Control plane and observability: Genuinely multi-region. ArgoCD, Prometheus, Grafana, and the Command Center backend run across multiple regions with no single point of failure. None of these have the position-state consistency requirements of the trading hot path. An operator dashboard being unavailable for 30 seconds is annoying. Position state being inconsistent for 30 seconds is expensive.

NATS cluster: Three nodes across three AZs within a single region (for low replication latency), with a NATS gateway connection to the DR region for position state streaming. The NATS cluster itself is not multi-region active-active - the DR cluster is a subscriber, not a full JetStream replica. Full NATS JetStream multi-region replication adds too much latency for position state publishing.

Database: Primary PostgreSQL in us-east-1, streaming replication to DR. For a disaster recovery scenario, promote the DR replica. Replication lag is typically under 100ms for the 220ms round-trip to Singapore.

DNS: AWS Route53 with health checks routing the operator API. Normal state: us-east-1. Failover: 60-second TTL + health check = ~90-second DNS failover. This is acceptable for the operator API but not for exchange connectivity (which is direct, not DNS-routed).

How This Breaks in Production

Split-brain during failover. The most dangerous scenario: primary is slow but not dead. Health checks time out and failover initiates. DR starts trading. Then primary recovers. Now both are active. Your failover controller must have a clear protocol for this: when DR promotes, it must signal primary to deactivate (via a shared coordination service - we use a Consul KV entry with a TTL). If primary cannot be signaled to deactivate, it must fail safe by stopping trading on recovery and requiring manual re-promotion.

Replication lag hiding the real-time position. DR’s position book lags primary by 120ms. In normal operation, this is fine - it is close enough. During a high-frequency burst (earnings release, macro event) when primary is processing 500+ events per second, replication lag can spike to 1-2 seconds. If failover happens during this window, DR may be significantly behind. Monitor replication lag as a real-time metric, not just a general health indicator.

Exchange session reconnect throttling. Some exchanges enforce a cooldown after a session reset - they will not accept a new session establishment for 5-60 seconds after a clean disconnect, depending on the venue. If your primary disconnected uncleanly (crash rather than graceful shutdown), the exchange may apply a longer cooldown. Your DR startup sequence must handle reconnect delays per venue and should not assume all exchanges will be reachable immediately on failover.

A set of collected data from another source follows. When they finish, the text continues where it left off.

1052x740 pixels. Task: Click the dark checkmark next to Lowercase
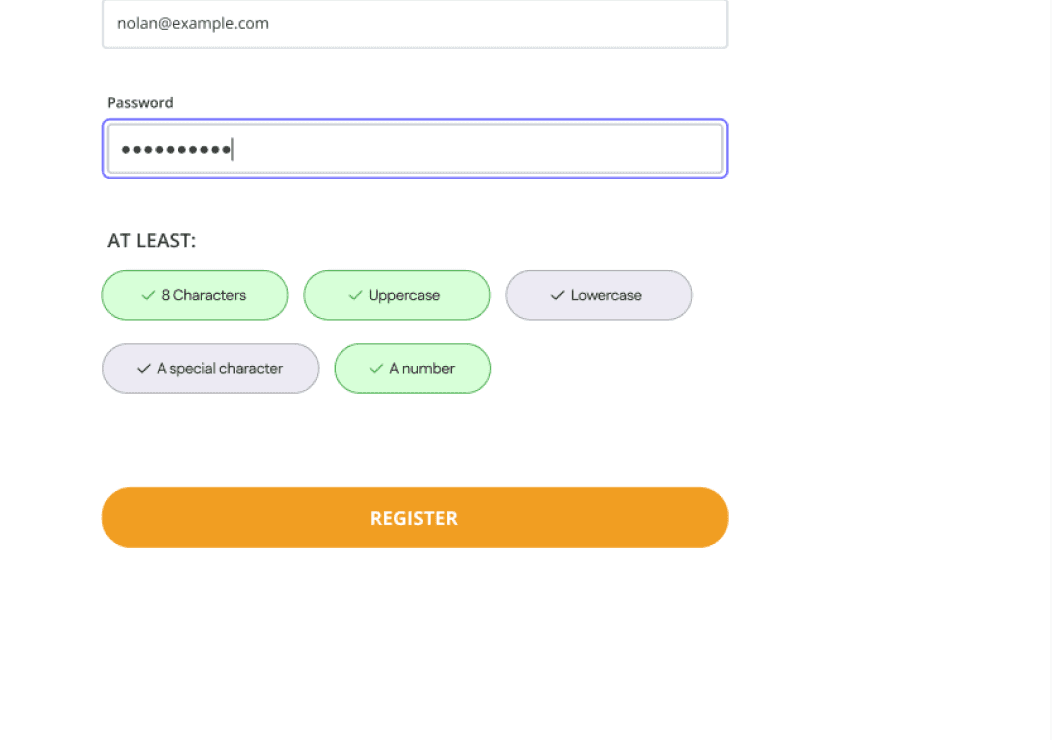click(558, 295)
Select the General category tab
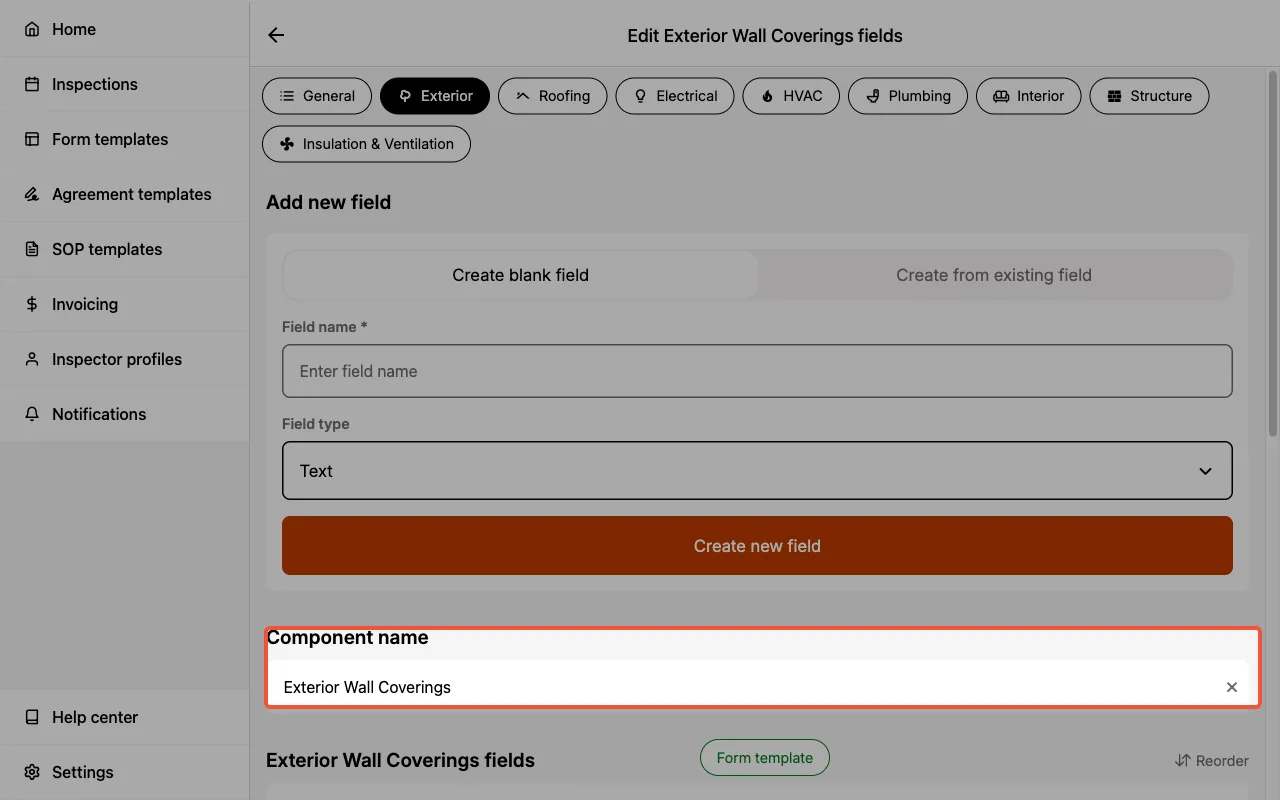This screenshot has height=800, width=1280. tap(317, 96)
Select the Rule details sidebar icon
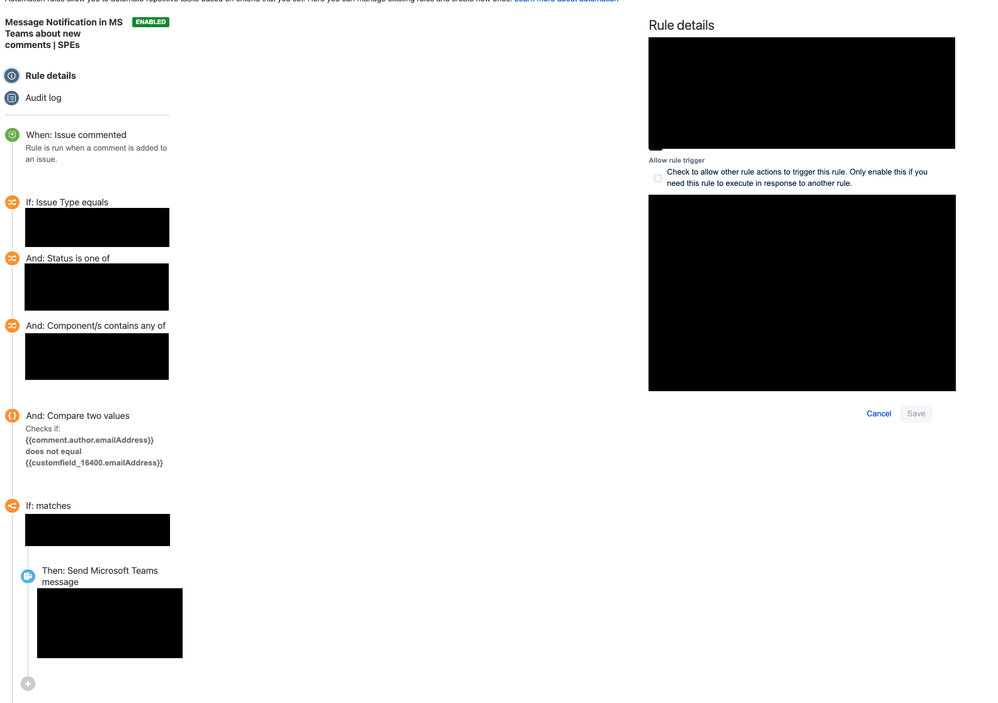Image resolution: width=998 pixels, height=703 pixels. 10,75
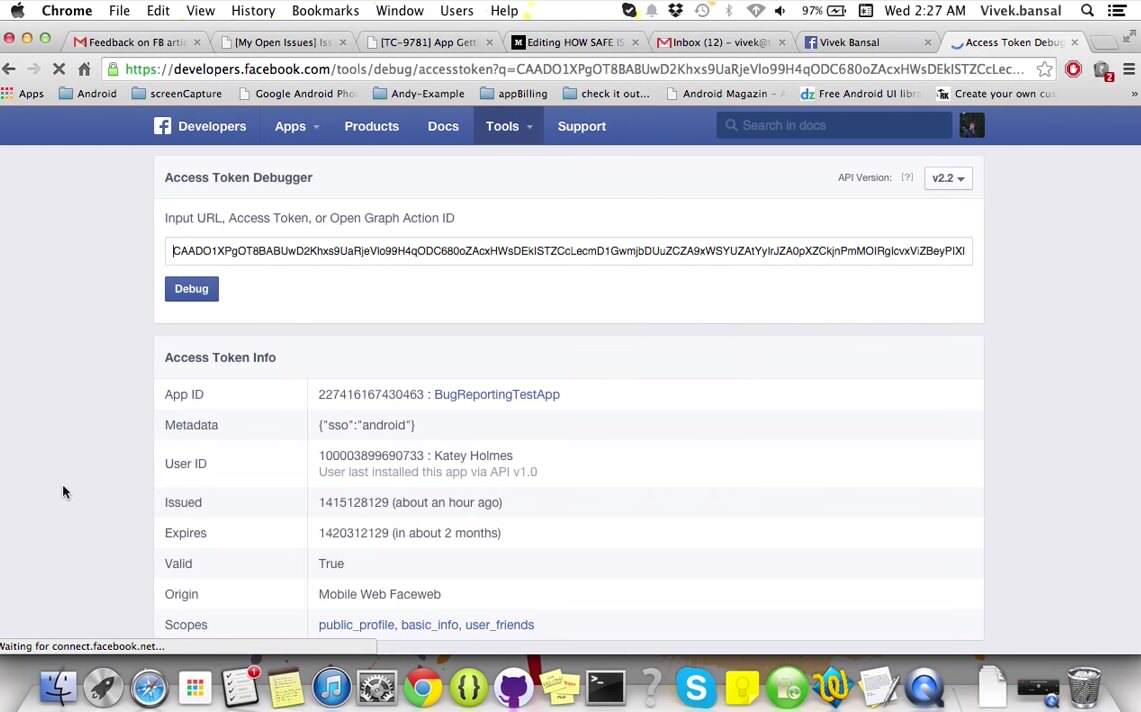
Task: Open the BugReportingTestApp link
Action: coord(497,395)
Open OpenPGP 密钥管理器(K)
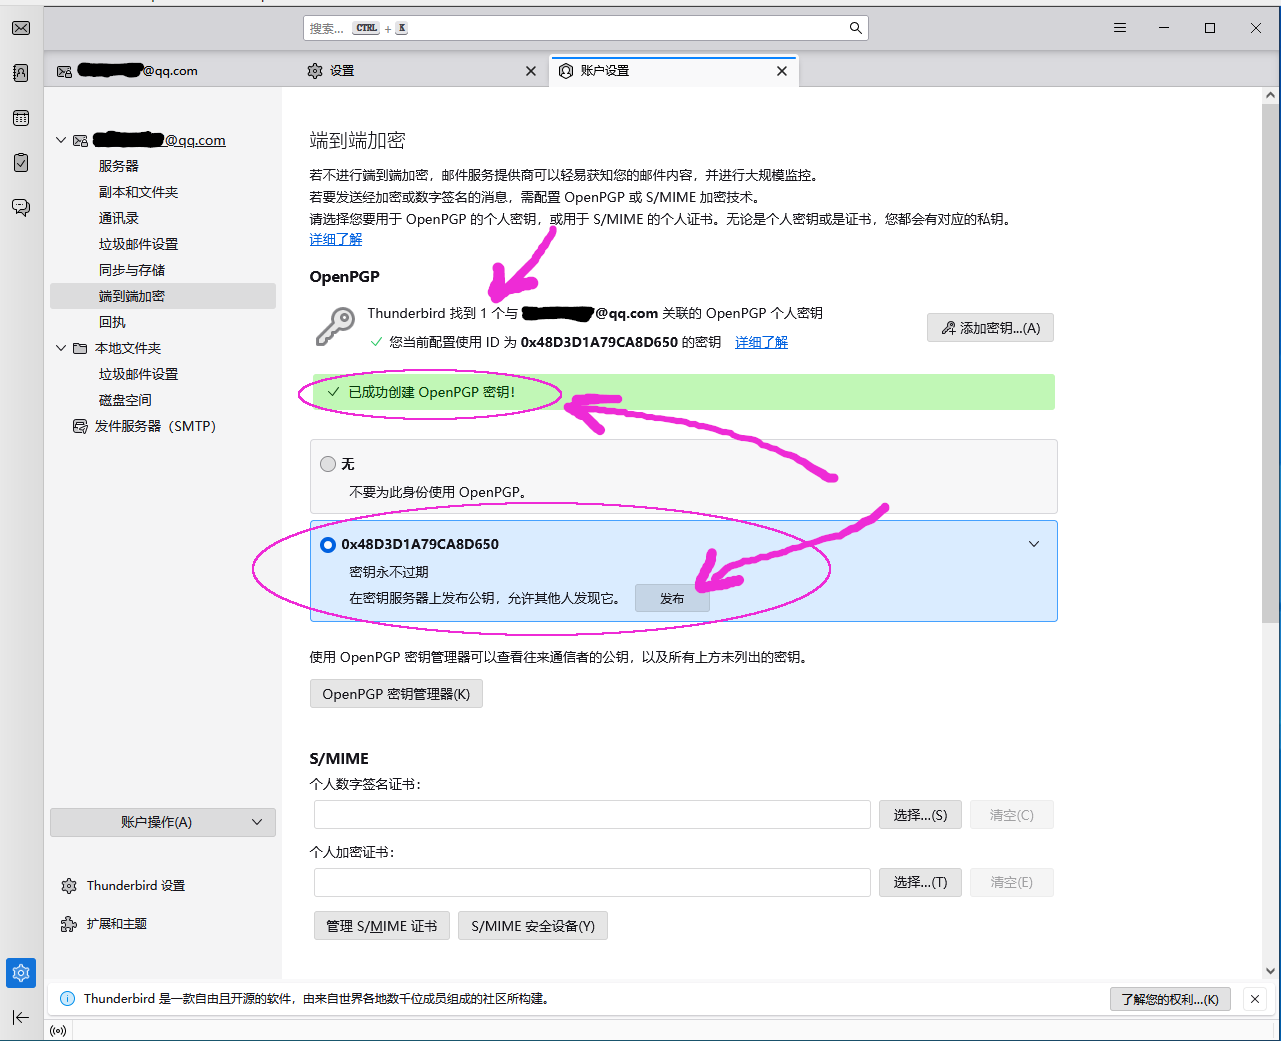The width and height of the screenshot is (1281, 1041). [x=396, y=694]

Position state replay missing non-NATS state. NATS replication covers fill events and position updates. It may not cover out-of-band state: limit orders that were placed but not yet filled (and thus have no “fill event”), risk parameter changes made through the operator API that were stored in the database but not published to NATS. DR’s position book may be accurate for fills but missing pending order state. Always include a startup database sync step in the DR startup sequence, not just NATS event replay.

RTT variance on cross-region health checks. Your health check from DR to primary uses the same WAN path as your position replication. When the WAN path is congested, health checks time out at the same time replication lags increase. This creates a false positive: primary is healthy but appears unhealthy because the health check uses the congested path. Separate health check and replication network paths where possible, and use multiple vantage points for health checking.